───── Provided material

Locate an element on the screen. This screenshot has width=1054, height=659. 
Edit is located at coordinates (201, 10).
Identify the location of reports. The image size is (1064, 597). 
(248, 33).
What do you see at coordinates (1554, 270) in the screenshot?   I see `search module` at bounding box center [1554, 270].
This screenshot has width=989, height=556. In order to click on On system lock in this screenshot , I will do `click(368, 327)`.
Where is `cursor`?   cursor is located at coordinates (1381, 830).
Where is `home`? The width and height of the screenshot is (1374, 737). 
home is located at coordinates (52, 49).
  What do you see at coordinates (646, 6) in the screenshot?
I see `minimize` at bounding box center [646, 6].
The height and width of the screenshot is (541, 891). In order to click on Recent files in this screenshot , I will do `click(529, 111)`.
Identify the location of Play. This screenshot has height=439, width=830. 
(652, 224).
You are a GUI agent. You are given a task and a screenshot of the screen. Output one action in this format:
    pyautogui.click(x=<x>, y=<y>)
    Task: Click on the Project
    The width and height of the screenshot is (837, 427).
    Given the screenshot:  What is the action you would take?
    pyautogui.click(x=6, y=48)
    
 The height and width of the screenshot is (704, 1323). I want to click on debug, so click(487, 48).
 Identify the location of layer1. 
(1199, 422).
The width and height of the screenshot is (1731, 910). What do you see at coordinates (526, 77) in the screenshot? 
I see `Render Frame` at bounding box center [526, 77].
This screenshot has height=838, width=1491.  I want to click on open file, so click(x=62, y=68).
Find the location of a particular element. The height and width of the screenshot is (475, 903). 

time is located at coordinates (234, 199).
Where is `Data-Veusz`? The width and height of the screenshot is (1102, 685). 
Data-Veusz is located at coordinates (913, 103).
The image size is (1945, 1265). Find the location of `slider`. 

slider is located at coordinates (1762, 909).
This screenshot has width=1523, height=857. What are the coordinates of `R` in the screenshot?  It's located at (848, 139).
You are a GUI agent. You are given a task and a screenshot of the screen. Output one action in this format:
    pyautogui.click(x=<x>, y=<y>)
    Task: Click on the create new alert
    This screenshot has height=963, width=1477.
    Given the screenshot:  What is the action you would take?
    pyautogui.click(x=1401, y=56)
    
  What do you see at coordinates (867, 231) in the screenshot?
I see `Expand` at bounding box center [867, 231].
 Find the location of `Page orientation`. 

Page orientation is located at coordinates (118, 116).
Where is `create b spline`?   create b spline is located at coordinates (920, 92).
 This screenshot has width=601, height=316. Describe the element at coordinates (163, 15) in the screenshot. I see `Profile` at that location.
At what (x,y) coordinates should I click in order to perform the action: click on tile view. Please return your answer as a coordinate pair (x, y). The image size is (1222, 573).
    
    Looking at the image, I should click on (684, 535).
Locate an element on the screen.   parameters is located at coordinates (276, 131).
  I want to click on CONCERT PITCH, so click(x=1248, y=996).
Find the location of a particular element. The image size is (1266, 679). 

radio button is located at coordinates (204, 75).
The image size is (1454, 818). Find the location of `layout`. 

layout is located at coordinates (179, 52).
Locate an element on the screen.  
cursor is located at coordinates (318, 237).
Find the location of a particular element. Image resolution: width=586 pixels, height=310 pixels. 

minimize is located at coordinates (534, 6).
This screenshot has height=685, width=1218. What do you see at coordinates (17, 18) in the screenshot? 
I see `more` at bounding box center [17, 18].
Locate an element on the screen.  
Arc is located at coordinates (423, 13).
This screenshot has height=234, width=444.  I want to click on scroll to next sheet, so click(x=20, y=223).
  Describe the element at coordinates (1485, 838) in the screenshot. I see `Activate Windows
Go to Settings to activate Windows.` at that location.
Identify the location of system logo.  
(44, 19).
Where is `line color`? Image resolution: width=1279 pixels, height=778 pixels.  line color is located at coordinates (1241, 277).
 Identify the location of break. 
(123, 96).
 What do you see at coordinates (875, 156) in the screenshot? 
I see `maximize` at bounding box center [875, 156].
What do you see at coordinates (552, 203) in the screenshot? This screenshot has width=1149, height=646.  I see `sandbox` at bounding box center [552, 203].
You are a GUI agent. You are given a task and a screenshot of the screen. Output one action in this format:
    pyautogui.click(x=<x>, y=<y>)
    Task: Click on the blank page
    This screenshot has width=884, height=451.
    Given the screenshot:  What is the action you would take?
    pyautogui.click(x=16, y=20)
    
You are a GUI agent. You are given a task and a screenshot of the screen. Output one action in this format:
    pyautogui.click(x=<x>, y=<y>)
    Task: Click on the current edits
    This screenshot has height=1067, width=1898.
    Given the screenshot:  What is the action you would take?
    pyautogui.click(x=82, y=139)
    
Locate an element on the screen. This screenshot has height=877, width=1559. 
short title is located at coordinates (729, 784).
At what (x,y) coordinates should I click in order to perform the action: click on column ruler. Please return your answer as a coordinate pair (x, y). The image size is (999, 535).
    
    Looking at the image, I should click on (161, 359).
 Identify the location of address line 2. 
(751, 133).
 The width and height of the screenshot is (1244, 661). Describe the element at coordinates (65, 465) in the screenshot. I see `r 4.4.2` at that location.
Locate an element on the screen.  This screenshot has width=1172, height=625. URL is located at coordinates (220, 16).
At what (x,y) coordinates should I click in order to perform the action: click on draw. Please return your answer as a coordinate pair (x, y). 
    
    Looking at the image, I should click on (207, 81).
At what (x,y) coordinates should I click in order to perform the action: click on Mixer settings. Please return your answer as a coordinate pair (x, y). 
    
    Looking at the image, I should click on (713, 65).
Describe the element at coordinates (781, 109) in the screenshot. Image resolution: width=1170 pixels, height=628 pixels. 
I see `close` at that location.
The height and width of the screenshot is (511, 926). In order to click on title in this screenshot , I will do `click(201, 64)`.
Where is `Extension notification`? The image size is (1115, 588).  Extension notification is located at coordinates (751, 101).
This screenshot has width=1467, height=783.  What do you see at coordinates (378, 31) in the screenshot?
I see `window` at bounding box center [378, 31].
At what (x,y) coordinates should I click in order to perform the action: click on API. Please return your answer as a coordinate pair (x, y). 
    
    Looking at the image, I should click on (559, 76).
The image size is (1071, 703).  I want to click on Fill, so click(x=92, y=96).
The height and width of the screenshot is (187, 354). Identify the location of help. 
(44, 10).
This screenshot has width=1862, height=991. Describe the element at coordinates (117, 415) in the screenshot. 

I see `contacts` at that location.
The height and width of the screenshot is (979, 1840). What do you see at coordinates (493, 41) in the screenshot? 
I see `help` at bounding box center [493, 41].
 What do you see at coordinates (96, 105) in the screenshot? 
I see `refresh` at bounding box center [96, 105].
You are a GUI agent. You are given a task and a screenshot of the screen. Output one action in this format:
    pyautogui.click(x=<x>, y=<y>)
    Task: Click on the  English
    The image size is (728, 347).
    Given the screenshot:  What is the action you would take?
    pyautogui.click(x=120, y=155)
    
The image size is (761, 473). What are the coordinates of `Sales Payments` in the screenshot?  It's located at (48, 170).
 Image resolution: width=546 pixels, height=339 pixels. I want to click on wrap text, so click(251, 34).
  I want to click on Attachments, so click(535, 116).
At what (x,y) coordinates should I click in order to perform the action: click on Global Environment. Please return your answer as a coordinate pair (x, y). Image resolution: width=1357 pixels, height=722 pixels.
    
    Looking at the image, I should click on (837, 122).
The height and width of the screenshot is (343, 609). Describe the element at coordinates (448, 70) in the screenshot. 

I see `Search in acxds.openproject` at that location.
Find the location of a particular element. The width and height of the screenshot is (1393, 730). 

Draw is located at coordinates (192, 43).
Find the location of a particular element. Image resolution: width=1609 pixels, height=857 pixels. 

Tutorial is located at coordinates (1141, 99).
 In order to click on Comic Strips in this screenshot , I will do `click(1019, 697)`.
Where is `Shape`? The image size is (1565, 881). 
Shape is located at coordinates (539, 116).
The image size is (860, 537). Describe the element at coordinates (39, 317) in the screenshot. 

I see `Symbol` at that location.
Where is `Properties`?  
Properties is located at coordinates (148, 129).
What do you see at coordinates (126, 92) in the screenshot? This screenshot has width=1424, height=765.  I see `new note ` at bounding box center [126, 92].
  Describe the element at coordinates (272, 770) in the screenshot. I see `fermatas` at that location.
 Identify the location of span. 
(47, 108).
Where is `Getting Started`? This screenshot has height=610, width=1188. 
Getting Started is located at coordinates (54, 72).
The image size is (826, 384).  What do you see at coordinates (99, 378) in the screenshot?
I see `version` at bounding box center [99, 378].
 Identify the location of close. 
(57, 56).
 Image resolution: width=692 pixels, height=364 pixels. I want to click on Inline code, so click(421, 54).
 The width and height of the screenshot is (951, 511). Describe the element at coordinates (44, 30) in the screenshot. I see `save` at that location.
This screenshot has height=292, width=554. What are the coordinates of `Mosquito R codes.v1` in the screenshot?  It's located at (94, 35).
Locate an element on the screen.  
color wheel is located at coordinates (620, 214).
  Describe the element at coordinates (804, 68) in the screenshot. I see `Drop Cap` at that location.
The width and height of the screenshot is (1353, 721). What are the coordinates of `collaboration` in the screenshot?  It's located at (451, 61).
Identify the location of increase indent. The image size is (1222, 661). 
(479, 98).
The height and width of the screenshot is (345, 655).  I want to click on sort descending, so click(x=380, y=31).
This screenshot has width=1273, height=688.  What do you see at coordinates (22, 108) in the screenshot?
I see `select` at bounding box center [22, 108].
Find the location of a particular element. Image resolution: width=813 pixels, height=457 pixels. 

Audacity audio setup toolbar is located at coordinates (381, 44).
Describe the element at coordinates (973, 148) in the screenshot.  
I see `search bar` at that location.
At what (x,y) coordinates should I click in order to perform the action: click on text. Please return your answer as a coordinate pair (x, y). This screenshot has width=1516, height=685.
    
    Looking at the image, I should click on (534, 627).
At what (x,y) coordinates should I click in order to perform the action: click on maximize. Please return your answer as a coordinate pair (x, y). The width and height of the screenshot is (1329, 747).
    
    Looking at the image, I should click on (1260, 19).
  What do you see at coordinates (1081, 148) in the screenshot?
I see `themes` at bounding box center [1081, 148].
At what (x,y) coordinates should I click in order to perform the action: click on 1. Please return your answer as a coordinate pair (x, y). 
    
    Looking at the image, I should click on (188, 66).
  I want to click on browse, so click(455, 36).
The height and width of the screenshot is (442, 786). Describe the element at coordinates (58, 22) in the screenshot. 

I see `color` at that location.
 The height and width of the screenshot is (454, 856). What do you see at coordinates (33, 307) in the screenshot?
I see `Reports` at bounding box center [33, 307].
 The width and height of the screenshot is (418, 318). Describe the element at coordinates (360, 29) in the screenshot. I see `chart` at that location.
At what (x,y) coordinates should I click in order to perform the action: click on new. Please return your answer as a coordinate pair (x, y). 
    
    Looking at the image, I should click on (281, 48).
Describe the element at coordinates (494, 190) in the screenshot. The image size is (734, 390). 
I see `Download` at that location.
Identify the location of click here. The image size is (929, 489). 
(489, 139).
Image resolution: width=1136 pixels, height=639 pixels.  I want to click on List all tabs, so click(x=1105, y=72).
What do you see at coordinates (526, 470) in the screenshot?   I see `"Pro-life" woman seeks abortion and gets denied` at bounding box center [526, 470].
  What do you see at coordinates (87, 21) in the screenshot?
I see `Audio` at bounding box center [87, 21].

──────────

= Aim of the exercise =
Copy out, unchanged, the part of the records that opens with the line containing "Describe the element at coordinates (973, 148)" and closes with the line containing "Looking at the image, I should click on (534, 627).", including both of those lines.

= Written answer =
Describe the element at coordinates (973, 148) in the screenshot.  
I see `search bar` at that location.
At what (x,y) coordinates should I click in order to perform the action: click on text. Please return your answer as a coordinate pair (x, y). This screenshot has width=1516, height=685.
    
    Looking at the image, I should click on (534, 627).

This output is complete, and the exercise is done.